▶ **THE TASK**: What is the number of lines in the entries that contain the word "computer"? Reply with that number only.

▶ **TASK INPUT**:
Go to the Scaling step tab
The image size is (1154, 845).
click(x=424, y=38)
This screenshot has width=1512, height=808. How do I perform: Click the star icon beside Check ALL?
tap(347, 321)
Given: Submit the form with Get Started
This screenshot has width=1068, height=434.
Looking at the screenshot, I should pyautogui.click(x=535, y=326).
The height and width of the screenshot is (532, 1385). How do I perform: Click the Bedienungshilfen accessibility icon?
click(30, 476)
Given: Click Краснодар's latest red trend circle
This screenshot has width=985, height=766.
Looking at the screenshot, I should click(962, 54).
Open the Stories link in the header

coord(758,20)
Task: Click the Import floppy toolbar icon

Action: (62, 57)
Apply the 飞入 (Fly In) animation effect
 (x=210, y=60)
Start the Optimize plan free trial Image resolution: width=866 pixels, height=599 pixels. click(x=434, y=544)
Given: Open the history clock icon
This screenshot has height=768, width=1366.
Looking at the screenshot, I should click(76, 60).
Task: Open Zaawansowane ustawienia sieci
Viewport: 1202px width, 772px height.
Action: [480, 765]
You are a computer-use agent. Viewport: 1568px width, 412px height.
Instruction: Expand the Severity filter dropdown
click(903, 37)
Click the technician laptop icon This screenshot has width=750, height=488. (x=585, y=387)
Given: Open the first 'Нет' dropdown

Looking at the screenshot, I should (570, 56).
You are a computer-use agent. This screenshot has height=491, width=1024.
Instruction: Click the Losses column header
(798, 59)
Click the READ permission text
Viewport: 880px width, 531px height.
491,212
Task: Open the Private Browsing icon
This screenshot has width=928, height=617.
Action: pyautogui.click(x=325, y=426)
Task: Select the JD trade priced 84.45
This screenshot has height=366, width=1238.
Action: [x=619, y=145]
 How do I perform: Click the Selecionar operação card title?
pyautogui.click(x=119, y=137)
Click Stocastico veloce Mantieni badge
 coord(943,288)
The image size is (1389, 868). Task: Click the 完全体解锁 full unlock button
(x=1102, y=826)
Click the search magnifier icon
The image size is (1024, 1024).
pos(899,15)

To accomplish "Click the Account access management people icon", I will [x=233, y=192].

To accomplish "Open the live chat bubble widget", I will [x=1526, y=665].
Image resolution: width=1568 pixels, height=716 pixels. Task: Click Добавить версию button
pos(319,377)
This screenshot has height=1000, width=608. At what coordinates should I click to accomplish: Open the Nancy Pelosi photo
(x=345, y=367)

▶ **EXERCISE SOLUTION**: 2